Repeat the data that follows exactly, starting at the line with "The height and width of the screenshot is (221, 343)." and ending at the line with "The height and width of the screenshot is (159, 325).", and leave out every picture.
[[ Recorded information, beginning ]]
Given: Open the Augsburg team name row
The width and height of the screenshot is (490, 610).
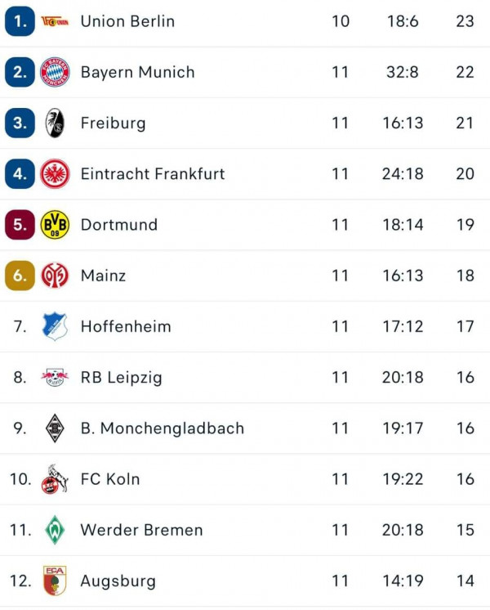Looking at the screenshot, I should 245,581.
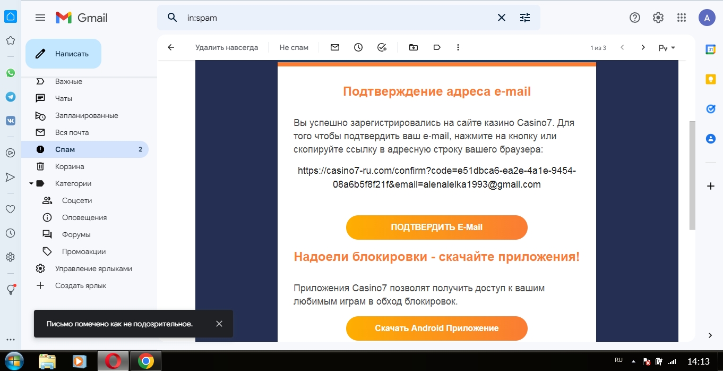Viewport: 723px width, 371px height.
Task: Click the move to folder icon
Action: click(x=414, y=47)
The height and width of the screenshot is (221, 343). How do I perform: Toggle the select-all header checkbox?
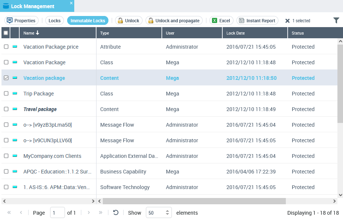click(x=6, y=33)
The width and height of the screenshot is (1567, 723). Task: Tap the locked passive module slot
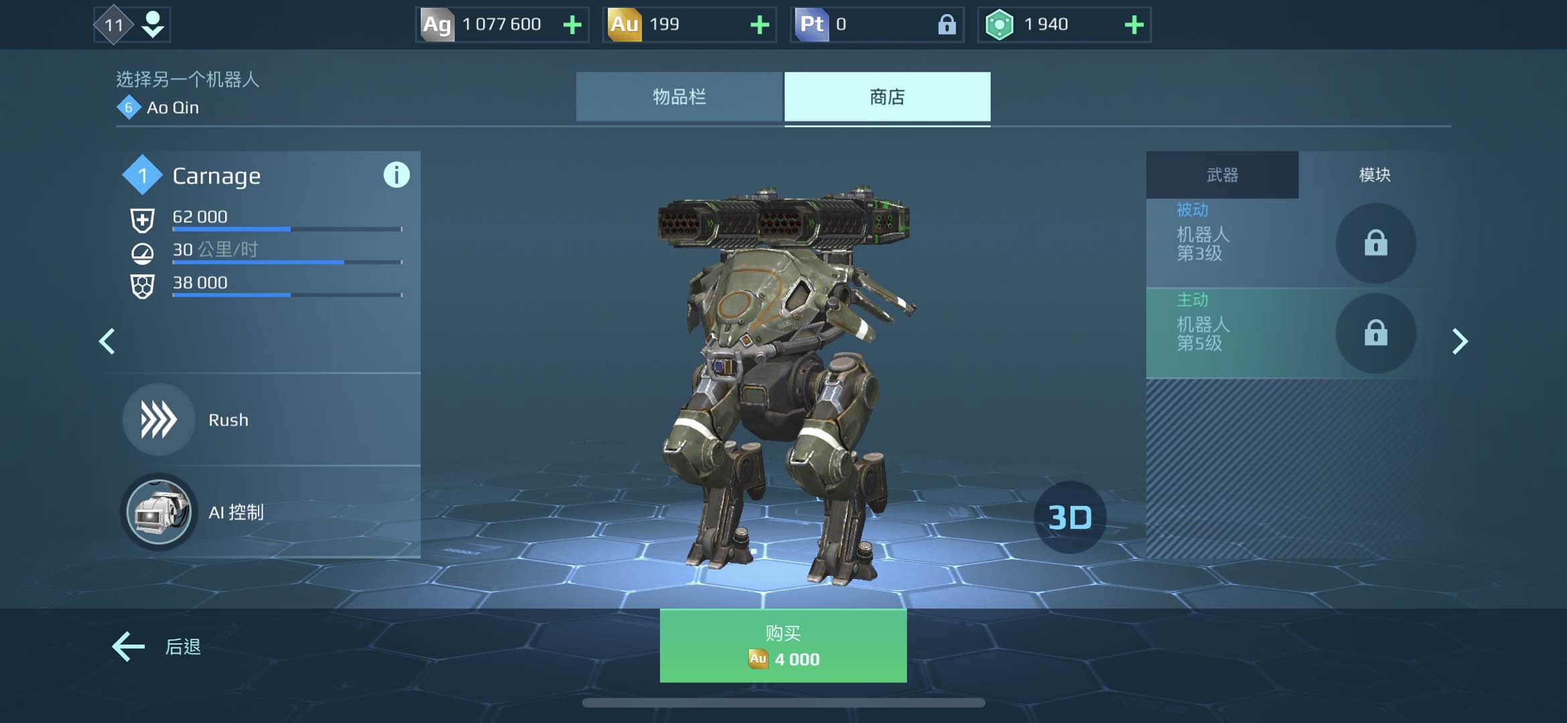coord(1375,243)
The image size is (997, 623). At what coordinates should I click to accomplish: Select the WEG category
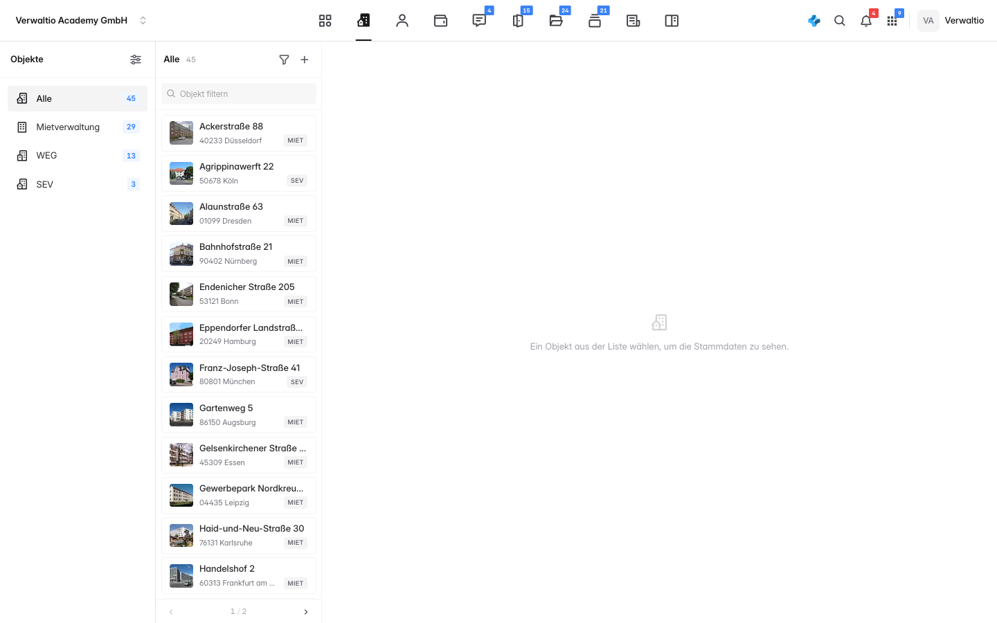click(x=78, y=156)
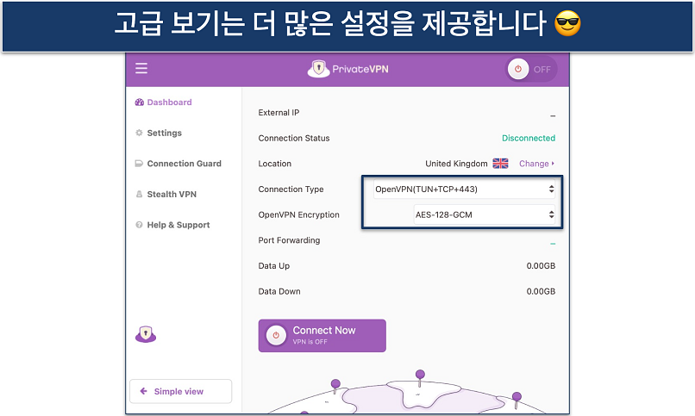Click the PrivateVPN logo in header

[x=348, y=69]
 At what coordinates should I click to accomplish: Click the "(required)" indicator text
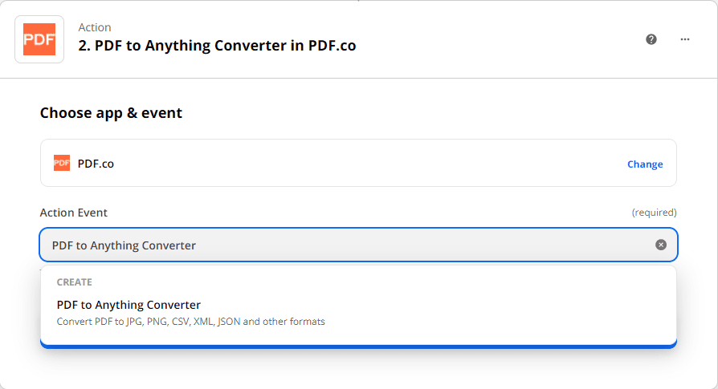coord(654,213)
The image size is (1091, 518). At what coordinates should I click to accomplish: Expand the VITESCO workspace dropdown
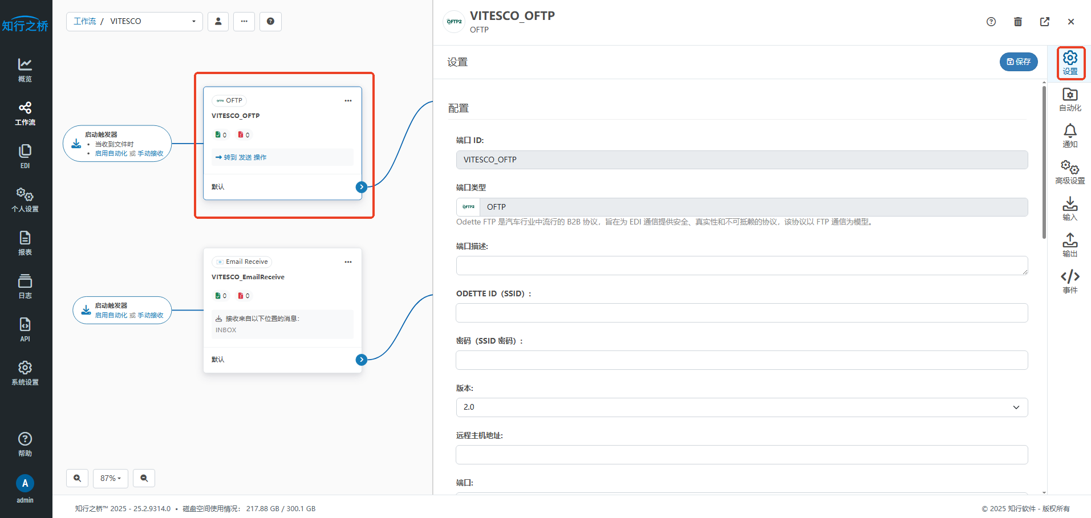[x=193, y=22]
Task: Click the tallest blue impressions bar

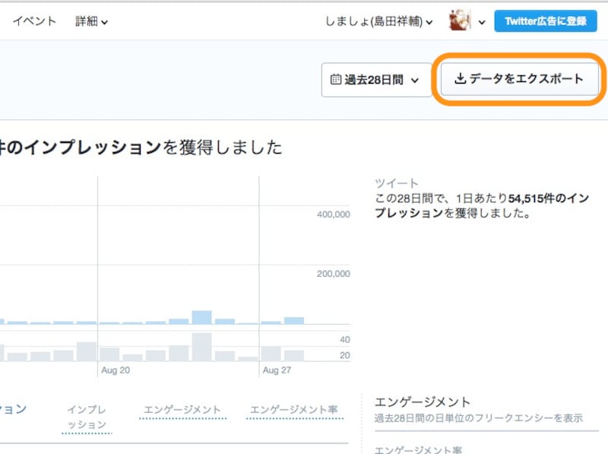Action: click(x=201, y=317)
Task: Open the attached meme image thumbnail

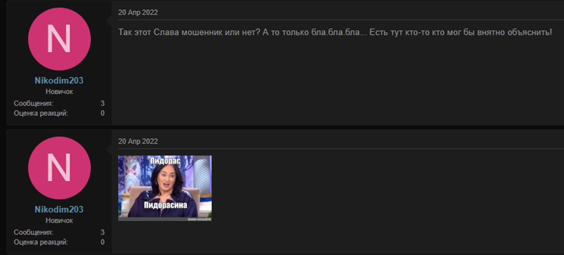Action: [165, 188]
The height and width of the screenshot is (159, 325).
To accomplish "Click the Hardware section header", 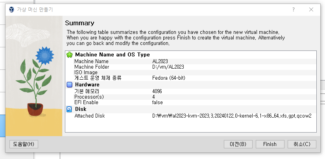I will [x=87, y=84].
[[ Recorded information, end ]]
> [Response below]
The height and width of the screenshot is (221, 343). How do I perform: Toggle the select-all header checkbox?
click(x=6, y=33)
The width and height of the screenshot is (1567, 723). Task: Tap the locked passive module slot
coord(1375,243)
The image size is (997, 623). At what coordinates should I click to accomplish: Select the WEG category
click(x=78, y=156)
Click the PrivateVPN logo in header

[x=348, y=69]
 At what coordinates should I click to accomplish: Click the "(required)" indicator text
coord(654,213)
The image size is (1091, 518). At what coordinates should I click to accomplish: Expand the VITESCO workspace dropdown
[x=193, y=22]
Task: Click the tallest blue impressions bar

Action: click(x=201, y=317)
Task: Open the attached meme image thumbnail

Action: [165, 188]
The height and width of the screenshot is (159, 325).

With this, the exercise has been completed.